Scrapping the plan to allow tuition fees to rise in line with inflation, Ms Williams said: "We will maintain the maximum fee level at £9,000.

"We will allocate an additional £6m to HEFCW [Higher Education Funding Council for Wales] in this financial year to deal with short-term implications affecting the sector, primarily demographic changes and threats from Brexit."

Another £10m would be provided to deal with "immediate issues arising out of the tuition fee changes".

Ms Williams said the longer-term Diamond reforms to student finance in Wales remained on track.

These would replace tuition fee grants of £4,954 with support for living costs.

Conservative AM Darren Millar said: "I'm very pleased to see this U-turn, which I urged you to do in the immediate aftermath of the UK government's announcement.

"I thought you should have done it earlier."

Plaid Cymru's Llyr Gruffydd claimed the announcement was "a significant victory for Plaid Cymru and others who campaigned against the tuition fees hike".

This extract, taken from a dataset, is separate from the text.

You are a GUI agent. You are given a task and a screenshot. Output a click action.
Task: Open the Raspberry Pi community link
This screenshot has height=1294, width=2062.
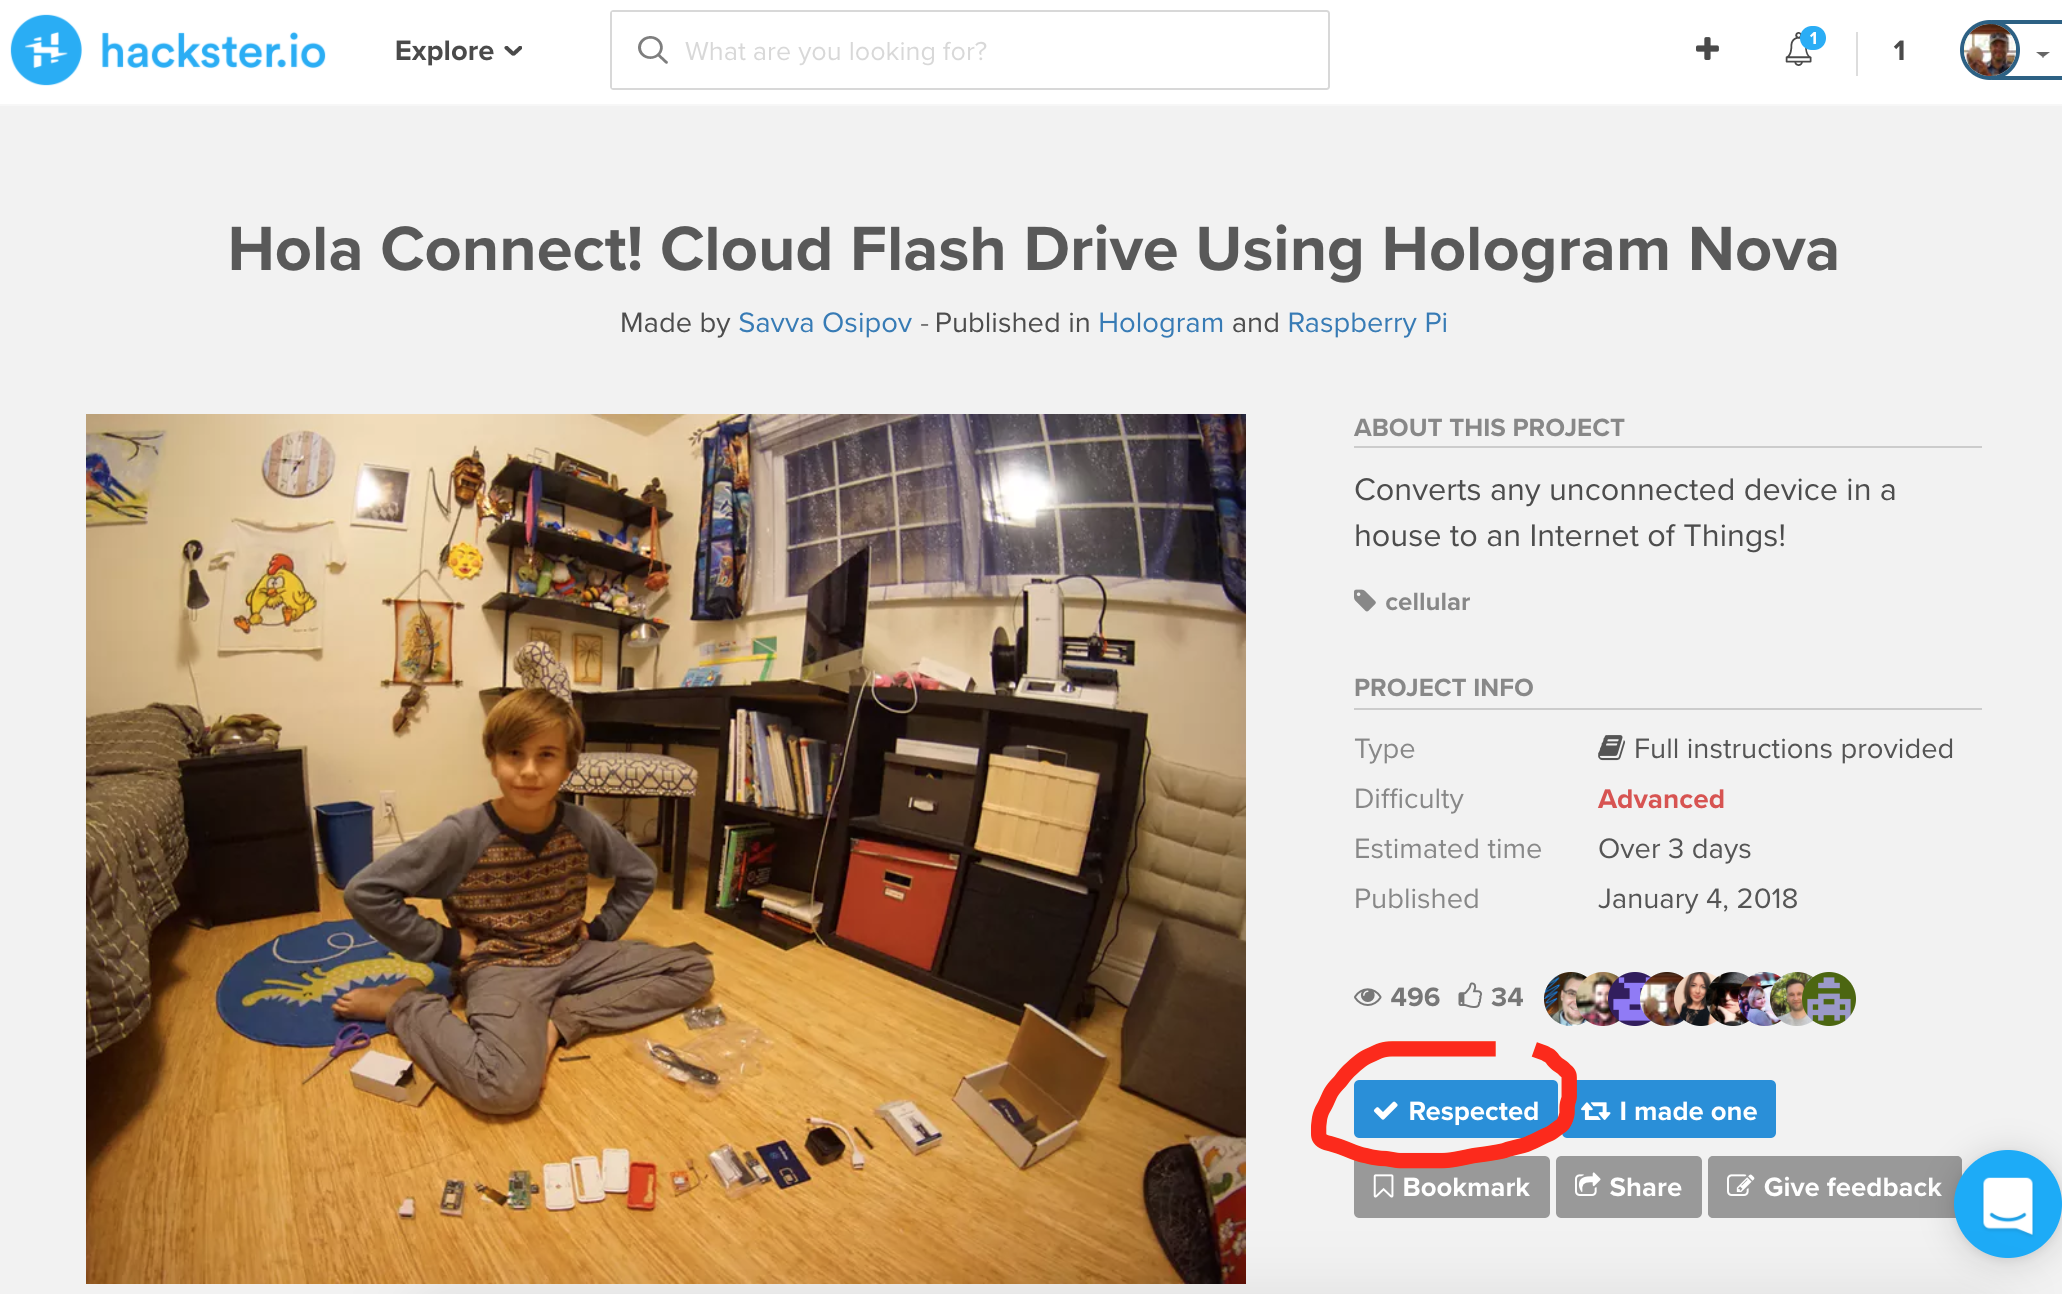1366,323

Ellen Jones, president of the National Union of Students in Wales, welcomed the fee cap staying at £9,000 as "an incredibly positive development", saying: "Students cannot be expected to shoulder the burden of austerity."

She added that raising the repayment threshold to £25,000 would also "go a significant way to lifting the barriers that students face in terms of loans".

Prof Julie Lydon, chair of Universities Wales, said they welcomed the extra £10m for 2017-18 to compensate for the cap on fees, and Ms Williams's promise to work with them to find a longer-term solution to their funding needs.

She said it would "enable our universities to continue to deliver a comparable student experience to that available in better funded institutions across the border".

Analysis from Bethan Lewis, BBC Wales education correspondent

There is a lot of speculation about the future of tuition fees in England after Theresa May announced they would be frozen next year.

Welsh ministers decide policy for universities here but Kirsty Williams has repeatedly said that the sector in Wales "does not operate in isolation".

The opposition parties say this is an U-turn - but she says she's offering stability.

And the political implications of this will have been an important factor - particularly for a Liberal Democrat minister whose party was damaged so badly by this issue in the past.

It would have been difficult to defend a situation where fees in Wales were higher than in England next year, even if by only a few pounds.